- _The task_
Make an exact copy of the lines from the top of the entries below through the line with "You are a computer-use". Leave all pictures out.

------ Record excerpts

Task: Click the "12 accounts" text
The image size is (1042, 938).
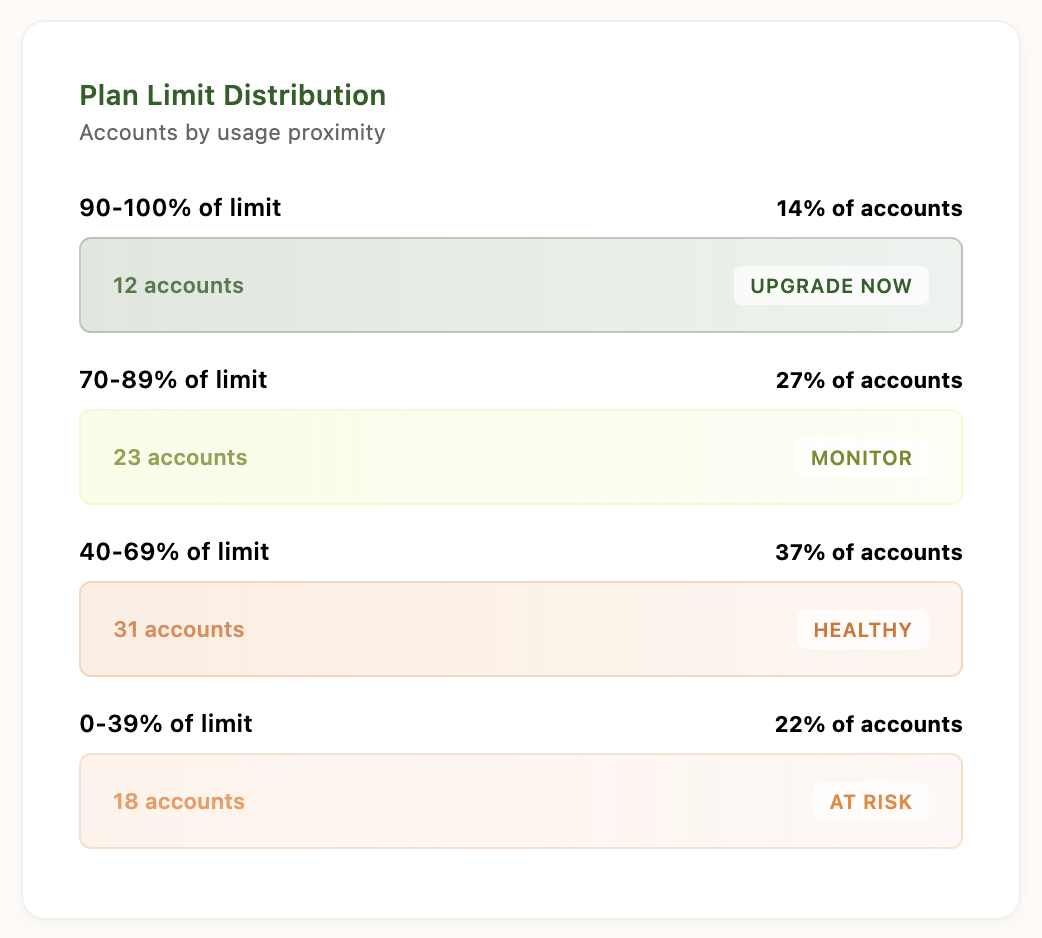Action: [178, 286]
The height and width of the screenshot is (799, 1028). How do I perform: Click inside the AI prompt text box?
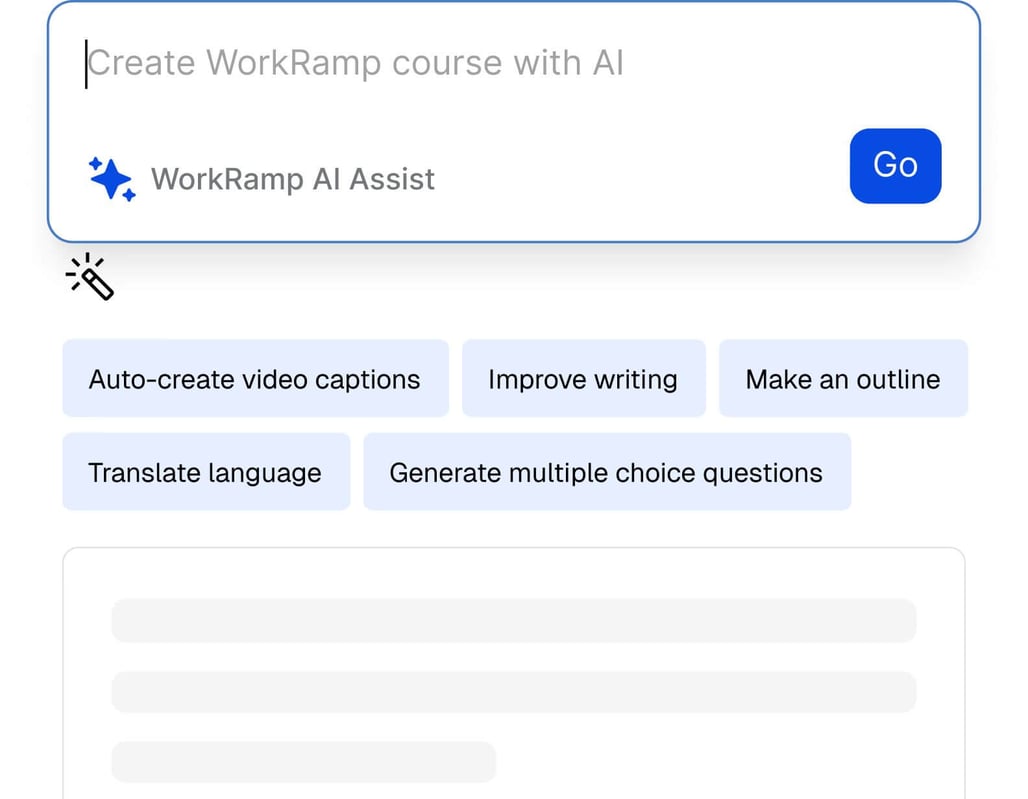pyautogui.click(x=400, y=62)
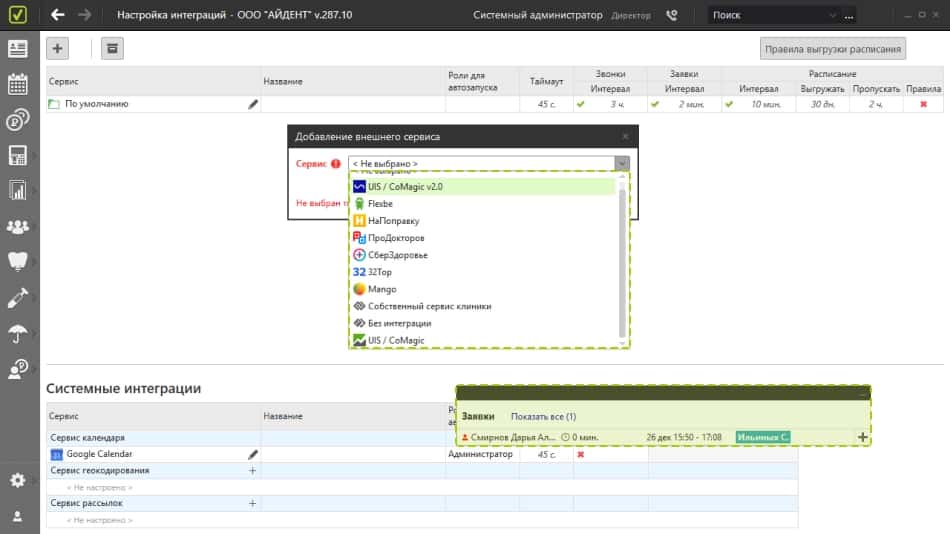The image size is (950, 534).
Task: Open the patients group icon in sidebar
Action: point(17,227)
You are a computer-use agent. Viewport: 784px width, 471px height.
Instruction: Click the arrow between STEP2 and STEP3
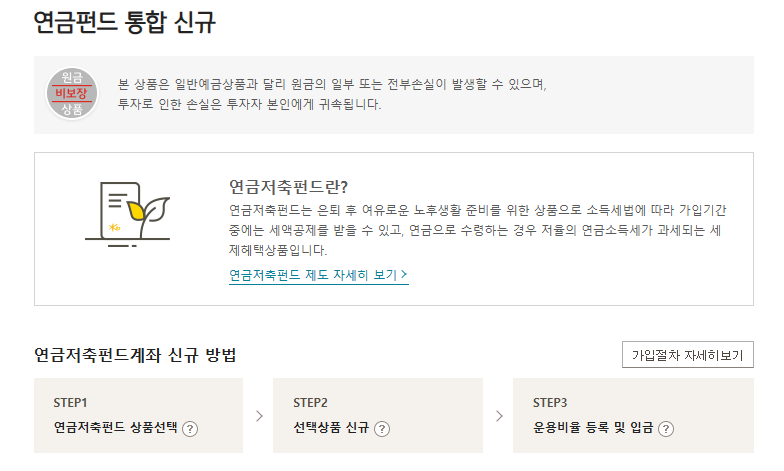click(x=498, y=415)
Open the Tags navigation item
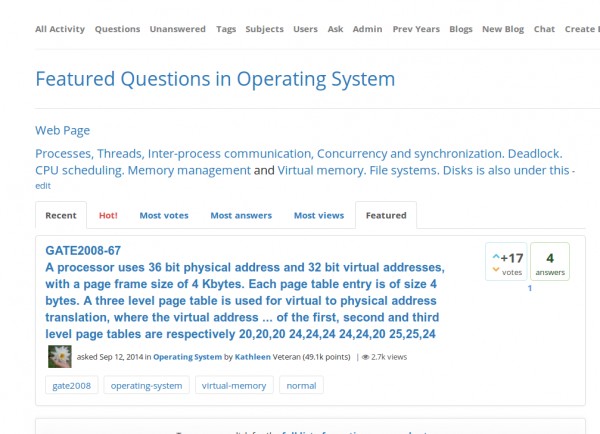 pyautogui.click(x=226, y=29)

------------

- _Result_
Task: Click the "12 accounts" text
The image size is (1042, 938).
Action: [178, 286]
The height and width of the screenshot is (799, 1028). How do I perform: Click inside the AI prompt text box?
pyautogui.click(x=400, y=62)
The image size is (950, 534).
Task: Open the patients group icon in sidebar
Action: point(17,227)
You are a computer-use agent. Viewport: 784px width, 471px height.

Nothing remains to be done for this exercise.